Part of the Advanced Diplomatic Webinars series.
The webinar addressed the development of radio broadcast.
The basis for radio broadcasting was created by scientific and technological breakthroughs in wireless communication. Both Marconi and Reginald Fessenden, who in 1906 managed to transfer sound over radio waves, were attempting to create a wireless telephone. In line with the principle of unintended consequences, their pursuit resulted in something else. This, as David Sarnoff has suggested, was a ‘radio music box’. The technological basis developed for wireless telephony was used in one-way radio broadcasting.
Orson Welles’s radio episode The War of the Worlds was an early example of the power of radio broadcasting. His ‘announcement’ of the start of the war with the Martians created panic in the United States.

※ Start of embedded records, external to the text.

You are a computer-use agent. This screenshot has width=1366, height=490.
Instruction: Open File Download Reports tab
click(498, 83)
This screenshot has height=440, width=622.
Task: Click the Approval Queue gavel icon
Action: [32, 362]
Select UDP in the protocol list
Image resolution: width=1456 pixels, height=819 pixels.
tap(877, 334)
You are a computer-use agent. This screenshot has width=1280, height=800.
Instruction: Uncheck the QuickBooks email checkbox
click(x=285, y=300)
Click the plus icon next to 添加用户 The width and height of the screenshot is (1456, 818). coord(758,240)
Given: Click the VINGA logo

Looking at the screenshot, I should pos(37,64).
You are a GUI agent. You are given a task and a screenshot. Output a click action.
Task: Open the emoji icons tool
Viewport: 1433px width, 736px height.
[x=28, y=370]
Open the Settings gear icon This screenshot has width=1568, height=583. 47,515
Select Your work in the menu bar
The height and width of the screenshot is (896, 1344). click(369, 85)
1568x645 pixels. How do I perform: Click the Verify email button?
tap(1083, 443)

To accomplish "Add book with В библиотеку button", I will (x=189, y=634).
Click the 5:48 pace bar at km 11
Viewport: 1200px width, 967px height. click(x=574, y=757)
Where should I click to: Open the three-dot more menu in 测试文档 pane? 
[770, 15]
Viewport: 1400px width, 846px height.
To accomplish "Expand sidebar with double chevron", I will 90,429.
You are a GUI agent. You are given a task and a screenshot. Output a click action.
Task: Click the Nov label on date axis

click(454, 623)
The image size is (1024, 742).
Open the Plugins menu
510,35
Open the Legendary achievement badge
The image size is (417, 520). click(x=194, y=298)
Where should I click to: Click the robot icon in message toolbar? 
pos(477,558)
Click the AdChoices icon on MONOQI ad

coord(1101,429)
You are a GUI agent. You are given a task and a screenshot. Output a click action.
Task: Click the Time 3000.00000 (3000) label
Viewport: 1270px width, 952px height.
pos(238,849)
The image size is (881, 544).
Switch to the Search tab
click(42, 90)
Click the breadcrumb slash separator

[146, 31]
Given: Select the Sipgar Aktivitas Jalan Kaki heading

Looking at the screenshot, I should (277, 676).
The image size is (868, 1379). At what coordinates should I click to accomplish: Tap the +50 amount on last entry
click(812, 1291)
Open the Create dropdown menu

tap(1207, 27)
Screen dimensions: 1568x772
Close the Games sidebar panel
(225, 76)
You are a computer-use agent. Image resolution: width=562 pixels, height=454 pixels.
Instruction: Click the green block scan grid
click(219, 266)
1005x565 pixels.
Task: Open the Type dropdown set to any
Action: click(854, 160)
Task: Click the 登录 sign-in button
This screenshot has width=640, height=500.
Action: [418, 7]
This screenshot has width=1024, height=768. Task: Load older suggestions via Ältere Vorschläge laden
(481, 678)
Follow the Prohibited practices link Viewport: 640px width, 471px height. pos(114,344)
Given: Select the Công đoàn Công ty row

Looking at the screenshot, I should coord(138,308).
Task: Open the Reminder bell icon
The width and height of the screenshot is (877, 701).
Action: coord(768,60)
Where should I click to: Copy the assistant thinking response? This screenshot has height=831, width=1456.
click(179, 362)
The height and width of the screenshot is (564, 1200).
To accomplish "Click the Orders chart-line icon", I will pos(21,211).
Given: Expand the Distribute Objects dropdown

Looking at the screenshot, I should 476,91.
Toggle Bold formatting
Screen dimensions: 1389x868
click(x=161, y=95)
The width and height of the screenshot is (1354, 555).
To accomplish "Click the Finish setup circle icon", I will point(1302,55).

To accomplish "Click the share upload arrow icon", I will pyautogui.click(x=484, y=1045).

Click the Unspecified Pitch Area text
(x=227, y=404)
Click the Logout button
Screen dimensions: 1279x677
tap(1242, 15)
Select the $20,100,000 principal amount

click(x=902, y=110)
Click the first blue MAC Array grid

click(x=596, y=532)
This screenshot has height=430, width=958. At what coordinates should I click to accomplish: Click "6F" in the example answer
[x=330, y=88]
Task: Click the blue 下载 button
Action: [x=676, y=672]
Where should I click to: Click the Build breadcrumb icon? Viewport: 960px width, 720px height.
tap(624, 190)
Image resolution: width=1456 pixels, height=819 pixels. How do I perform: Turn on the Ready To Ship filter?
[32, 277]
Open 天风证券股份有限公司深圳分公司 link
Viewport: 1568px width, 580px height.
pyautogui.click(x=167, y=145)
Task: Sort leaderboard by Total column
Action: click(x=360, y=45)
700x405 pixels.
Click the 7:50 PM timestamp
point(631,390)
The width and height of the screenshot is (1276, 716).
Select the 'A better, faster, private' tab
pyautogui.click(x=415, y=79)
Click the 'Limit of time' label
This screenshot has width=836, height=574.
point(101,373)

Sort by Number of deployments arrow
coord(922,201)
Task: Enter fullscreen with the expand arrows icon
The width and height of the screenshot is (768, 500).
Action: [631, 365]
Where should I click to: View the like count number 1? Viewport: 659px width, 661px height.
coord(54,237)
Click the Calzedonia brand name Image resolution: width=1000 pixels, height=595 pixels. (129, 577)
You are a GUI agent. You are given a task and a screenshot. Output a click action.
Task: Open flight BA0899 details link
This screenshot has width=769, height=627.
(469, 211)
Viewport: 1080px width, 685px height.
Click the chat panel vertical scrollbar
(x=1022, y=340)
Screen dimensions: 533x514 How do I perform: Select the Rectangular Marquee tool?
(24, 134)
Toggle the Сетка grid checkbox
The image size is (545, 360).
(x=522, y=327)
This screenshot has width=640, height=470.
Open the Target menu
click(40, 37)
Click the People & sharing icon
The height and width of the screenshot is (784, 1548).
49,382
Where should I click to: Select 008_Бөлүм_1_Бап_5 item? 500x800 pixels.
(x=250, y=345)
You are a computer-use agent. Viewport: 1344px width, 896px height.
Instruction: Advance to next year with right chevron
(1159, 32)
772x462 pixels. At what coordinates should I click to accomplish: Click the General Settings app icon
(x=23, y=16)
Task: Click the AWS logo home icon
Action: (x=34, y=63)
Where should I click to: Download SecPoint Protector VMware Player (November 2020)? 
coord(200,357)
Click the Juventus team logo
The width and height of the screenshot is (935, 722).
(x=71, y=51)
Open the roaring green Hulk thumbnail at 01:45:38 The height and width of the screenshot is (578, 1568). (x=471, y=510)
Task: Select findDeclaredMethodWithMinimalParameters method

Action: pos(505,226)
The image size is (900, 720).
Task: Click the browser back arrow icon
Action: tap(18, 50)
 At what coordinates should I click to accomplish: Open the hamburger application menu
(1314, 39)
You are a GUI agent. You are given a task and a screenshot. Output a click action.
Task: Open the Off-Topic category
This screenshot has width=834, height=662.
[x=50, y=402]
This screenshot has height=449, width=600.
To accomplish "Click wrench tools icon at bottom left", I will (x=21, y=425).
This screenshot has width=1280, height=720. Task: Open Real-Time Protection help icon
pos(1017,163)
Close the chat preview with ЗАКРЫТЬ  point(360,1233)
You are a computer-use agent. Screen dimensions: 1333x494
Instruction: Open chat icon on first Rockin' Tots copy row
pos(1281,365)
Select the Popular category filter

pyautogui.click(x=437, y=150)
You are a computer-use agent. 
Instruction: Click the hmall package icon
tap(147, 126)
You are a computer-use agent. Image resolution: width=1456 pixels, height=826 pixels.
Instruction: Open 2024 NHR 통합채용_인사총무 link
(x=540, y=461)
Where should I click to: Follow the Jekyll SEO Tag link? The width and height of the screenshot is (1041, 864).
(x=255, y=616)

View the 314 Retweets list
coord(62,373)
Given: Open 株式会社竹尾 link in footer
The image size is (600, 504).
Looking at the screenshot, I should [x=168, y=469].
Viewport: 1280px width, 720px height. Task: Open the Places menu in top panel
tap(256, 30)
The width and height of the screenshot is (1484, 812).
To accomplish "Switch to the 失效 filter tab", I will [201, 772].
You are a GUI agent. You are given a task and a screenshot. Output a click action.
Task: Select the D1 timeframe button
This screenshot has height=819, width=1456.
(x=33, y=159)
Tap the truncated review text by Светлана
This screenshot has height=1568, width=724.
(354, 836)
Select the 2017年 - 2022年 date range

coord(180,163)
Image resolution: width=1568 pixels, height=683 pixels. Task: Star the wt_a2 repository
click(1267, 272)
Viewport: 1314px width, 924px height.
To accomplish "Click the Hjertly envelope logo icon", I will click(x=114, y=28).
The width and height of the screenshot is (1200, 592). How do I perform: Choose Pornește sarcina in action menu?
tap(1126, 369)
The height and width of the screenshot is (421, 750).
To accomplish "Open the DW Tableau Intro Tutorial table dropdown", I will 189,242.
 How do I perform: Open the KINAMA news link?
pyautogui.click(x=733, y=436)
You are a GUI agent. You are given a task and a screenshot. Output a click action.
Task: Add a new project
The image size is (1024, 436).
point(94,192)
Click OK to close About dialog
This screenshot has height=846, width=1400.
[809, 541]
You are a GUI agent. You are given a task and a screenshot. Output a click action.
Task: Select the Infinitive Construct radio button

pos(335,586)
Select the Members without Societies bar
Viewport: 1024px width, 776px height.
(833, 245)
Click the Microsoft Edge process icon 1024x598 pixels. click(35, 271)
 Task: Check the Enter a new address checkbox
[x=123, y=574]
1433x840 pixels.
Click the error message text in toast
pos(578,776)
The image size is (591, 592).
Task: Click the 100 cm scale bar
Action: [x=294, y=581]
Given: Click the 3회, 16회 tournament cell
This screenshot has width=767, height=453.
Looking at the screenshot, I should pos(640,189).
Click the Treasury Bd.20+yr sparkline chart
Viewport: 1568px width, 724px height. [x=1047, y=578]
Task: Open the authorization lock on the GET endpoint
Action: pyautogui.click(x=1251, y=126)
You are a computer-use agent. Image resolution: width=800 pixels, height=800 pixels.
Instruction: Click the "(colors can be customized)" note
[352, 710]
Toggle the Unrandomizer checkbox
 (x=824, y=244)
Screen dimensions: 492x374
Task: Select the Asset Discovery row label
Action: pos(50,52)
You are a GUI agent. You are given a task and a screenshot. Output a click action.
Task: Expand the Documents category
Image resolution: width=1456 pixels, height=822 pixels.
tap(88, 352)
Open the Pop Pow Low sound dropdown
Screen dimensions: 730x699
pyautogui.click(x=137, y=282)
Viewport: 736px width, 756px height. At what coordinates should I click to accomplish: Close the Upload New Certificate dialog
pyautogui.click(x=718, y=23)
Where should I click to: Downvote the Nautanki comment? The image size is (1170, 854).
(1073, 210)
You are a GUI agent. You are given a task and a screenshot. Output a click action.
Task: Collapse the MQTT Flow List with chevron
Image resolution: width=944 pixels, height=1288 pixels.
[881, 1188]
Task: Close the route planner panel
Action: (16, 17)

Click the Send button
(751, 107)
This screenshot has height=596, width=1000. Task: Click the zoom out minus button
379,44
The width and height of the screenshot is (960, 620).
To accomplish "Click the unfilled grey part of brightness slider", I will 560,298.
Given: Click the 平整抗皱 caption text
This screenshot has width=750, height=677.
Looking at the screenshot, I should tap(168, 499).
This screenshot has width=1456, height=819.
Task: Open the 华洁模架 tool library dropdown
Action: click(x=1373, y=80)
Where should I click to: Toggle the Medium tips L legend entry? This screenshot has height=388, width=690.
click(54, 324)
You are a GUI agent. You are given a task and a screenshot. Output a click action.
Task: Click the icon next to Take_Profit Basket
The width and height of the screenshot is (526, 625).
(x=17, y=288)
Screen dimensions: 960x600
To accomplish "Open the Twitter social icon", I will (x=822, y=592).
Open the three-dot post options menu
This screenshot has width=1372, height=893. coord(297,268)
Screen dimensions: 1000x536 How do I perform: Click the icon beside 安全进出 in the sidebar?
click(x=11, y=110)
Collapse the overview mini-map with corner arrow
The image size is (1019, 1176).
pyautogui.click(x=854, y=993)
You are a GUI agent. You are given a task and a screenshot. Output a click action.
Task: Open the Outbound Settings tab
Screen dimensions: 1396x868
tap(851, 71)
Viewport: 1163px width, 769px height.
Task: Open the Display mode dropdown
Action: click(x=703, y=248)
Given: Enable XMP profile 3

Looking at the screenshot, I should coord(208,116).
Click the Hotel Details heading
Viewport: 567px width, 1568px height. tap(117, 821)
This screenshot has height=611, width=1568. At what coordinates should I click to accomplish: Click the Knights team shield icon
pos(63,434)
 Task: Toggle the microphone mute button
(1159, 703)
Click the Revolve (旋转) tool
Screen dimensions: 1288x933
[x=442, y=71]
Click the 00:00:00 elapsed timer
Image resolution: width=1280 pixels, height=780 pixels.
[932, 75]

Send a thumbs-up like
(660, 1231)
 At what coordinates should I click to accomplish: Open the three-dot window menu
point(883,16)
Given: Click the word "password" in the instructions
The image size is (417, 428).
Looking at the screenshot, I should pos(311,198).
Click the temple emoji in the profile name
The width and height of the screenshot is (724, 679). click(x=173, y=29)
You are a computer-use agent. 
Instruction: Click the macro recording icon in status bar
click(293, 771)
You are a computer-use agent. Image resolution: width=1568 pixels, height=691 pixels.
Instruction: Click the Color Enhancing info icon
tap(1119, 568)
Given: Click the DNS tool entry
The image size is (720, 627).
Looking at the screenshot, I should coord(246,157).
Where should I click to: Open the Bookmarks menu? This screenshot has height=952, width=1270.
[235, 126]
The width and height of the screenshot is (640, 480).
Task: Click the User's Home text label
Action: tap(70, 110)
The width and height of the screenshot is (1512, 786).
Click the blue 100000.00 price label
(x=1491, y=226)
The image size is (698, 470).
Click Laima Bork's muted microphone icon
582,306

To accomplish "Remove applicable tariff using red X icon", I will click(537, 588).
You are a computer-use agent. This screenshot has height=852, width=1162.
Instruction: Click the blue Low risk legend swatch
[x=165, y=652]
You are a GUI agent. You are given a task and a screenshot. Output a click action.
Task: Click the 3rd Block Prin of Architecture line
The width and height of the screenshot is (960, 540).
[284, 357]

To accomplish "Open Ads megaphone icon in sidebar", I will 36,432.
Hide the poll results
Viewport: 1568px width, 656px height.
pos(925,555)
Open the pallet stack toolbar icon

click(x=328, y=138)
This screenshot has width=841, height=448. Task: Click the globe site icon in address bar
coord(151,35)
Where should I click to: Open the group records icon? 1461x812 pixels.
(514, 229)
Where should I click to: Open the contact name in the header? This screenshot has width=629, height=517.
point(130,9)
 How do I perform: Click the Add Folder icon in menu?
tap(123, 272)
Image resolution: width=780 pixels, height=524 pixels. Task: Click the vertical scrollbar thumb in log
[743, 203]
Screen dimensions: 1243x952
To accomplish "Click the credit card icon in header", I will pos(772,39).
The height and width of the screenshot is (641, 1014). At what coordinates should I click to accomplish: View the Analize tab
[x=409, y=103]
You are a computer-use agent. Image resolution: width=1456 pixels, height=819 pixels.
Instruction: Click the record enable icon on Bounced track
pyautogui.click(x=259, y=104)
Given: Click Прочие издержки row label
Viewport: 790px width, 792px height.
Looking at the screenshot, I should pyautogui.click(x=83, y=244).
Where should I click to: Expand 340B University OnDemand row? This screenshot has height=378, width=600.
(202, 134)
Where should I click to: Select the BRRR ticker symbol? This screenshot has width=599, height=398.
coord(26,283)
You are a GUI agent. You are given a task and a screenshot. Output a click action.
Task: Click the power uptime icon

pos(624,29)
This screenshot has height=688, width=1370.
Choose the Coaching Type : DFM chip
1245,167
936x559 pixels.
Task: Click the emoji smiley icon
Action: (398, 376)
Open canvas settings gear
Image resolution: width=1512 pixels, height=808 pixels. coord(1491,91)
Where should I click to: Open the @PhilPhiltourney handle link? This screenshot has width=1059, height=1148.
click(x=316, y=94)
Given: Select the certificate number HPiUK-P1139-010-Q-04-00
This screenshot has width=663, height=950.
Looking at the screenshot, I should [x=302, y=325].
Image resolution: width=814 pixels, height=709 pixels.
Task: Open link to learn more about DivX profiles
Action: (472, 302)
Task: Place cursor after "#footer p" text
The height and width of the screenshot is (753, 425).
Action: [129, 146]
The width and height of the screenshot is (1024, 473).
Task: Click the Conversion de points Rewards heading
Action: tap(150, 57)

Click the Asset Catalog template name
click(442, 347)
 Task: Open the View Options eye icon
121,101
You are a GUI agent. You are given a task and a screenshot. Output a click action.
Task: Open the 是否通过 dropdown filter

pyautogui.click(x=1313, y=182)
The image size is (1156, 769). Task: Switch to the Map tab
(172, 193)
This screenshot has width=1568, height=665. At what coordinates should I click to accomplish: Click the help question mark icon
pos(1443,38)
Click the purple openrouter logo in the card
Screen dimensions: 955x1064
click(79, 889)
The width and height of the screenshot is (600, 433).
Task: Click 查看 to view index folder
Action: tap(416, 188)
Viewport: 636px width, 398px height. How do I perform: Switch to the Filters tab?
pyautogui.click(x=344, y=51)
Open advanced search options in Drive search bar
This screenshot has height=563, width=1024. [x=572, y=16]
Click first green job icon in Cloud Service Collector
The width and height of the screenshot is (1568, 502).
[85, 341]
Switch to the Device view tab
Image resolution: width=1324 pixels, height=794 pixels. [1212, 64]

Radio broadcasting confirms that usually technological advances coexist with previous innovations, in spite of various ‘endism’ predictions. Traditional mail was not replaced by the telegraph. The telephone did not ‘kill’ the telegraph. Radio coexists with TV. In fact, with the exception of the telegraph, most communication innovations introduced during the last two centuries, including mail, the telephone, radio, TV, and fax are still in widespread use today. Mail, one of the oldest organised communication methods, is a growing business even today (e.g. DHL, FedEx). Radio broadcasting gets its renaissance on the Internet with thousands of radio channels broadcasted online.